◆ Instructions to follow:
Copy the rows word for word, from the first line down to and including the line that contains "[x=387, y=17]". Leave the pictures out.

◆ Screen grounding examples:
[Begin]
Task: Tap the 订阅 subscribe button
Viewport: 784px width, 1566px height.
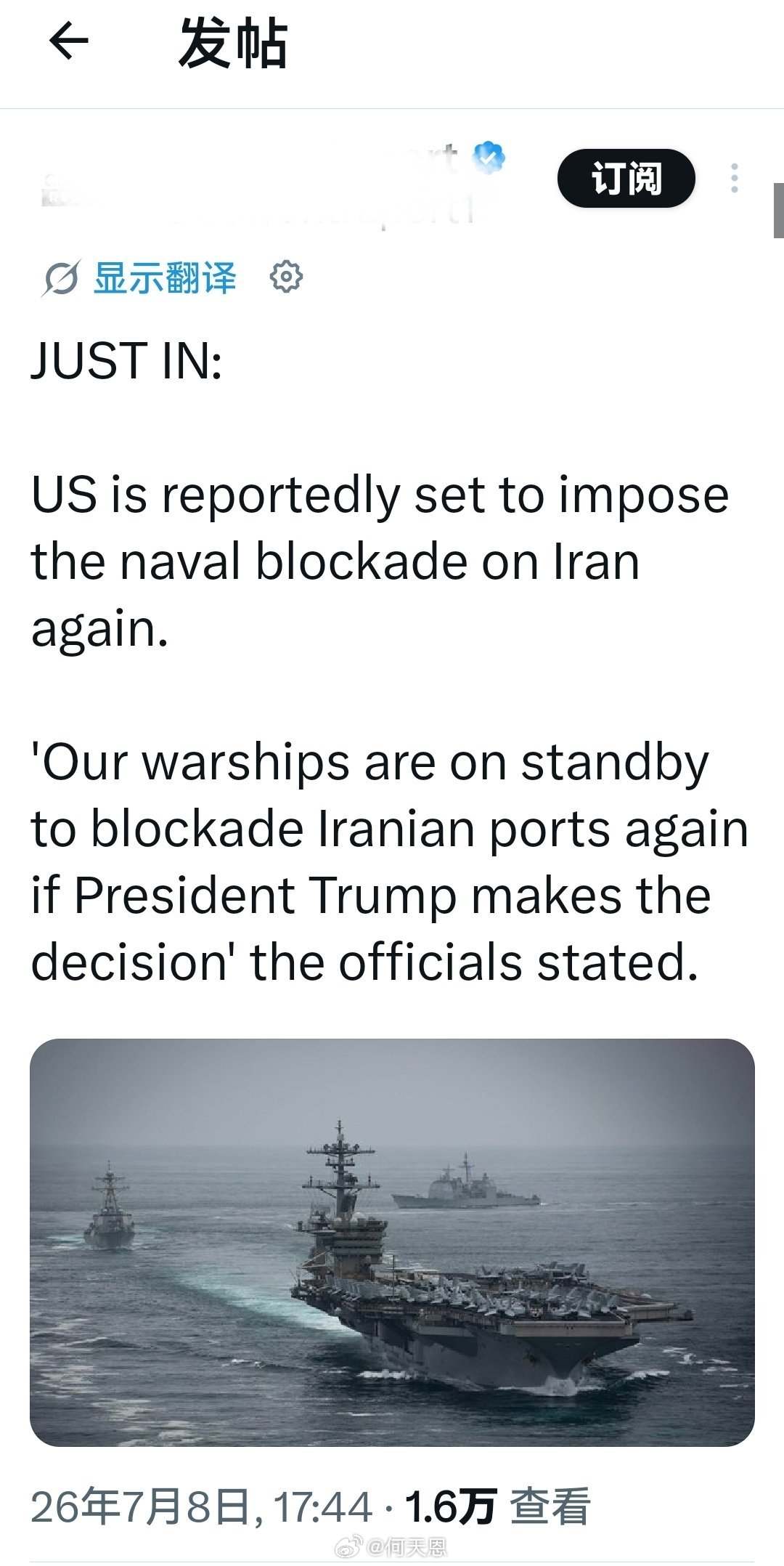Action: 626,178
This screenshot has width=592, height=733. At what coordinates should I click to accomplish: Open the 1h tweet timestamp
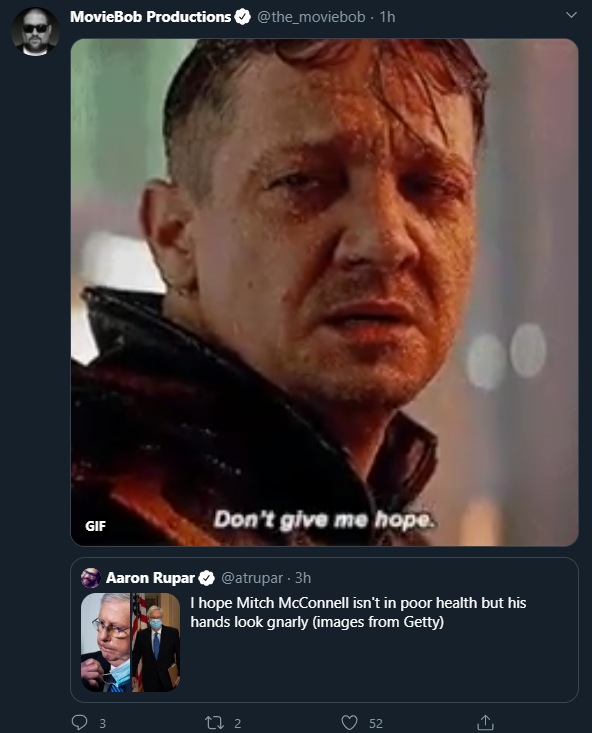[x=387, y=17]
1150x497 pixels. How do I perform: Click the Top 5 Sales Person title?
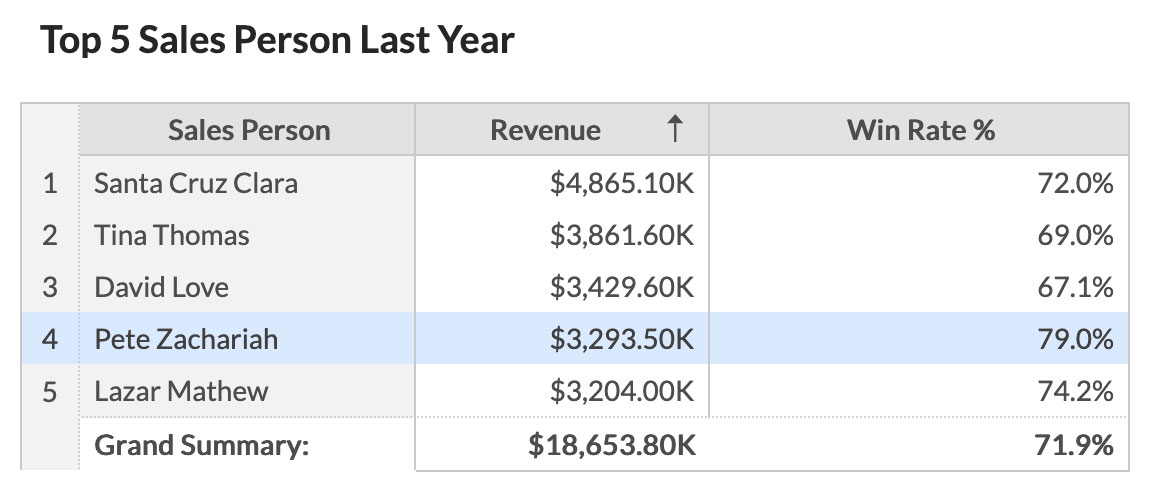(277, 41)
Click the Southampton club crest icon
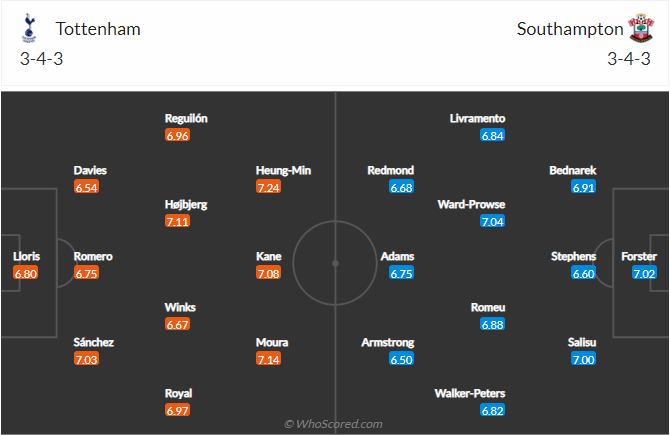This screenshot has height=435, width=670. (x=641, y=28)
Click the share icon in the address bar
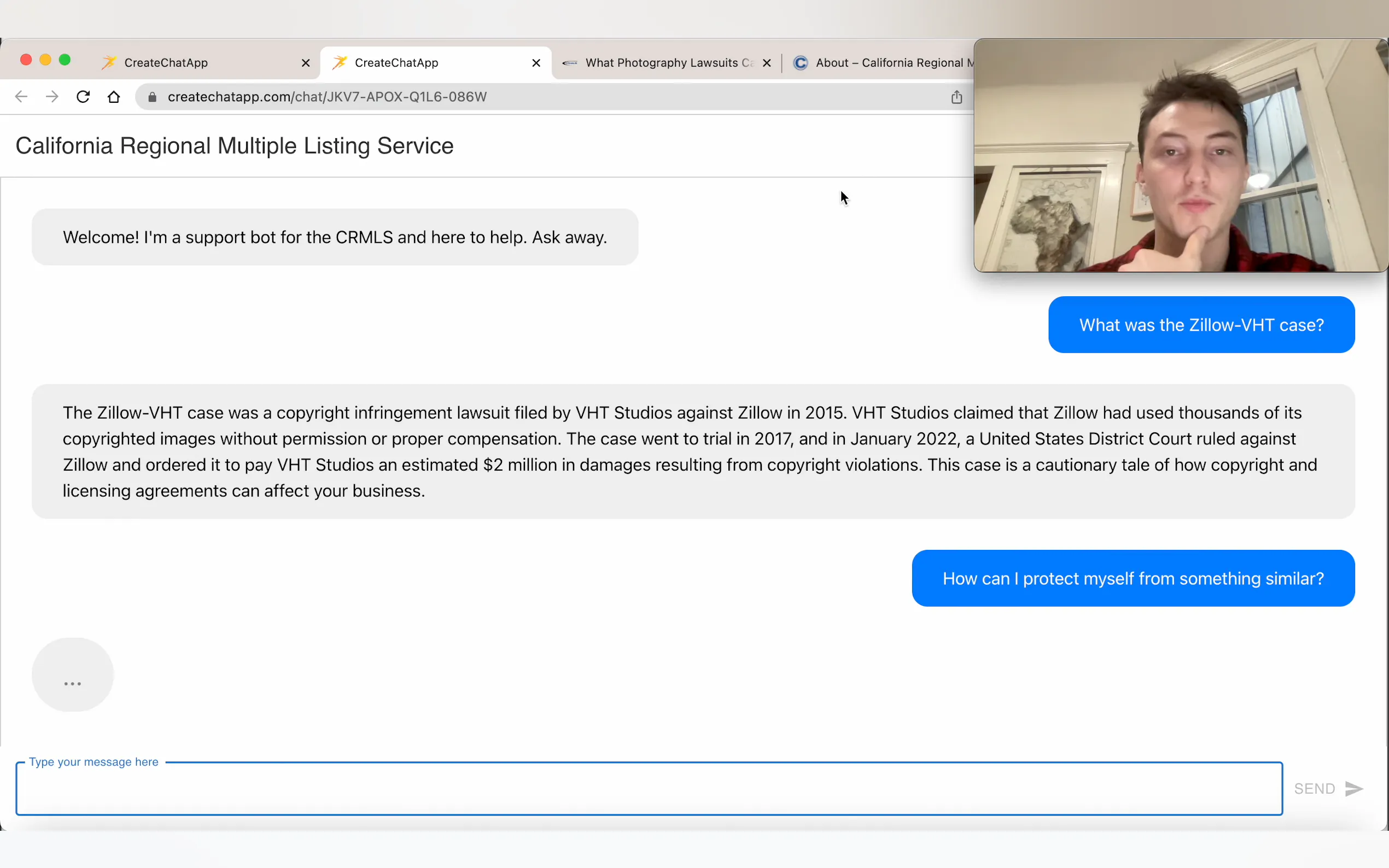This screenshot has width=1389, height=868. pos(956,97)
[End]
◆ Full output:
Task: Tap the 订阅 subscribe button
Viewport: 784px width, 1566px height.
Action: 626,178
This screenshot has width=592, height=733. At what coordinates should I click to accomplish: Open the 1h tweet timestamp
[x=387, y=17]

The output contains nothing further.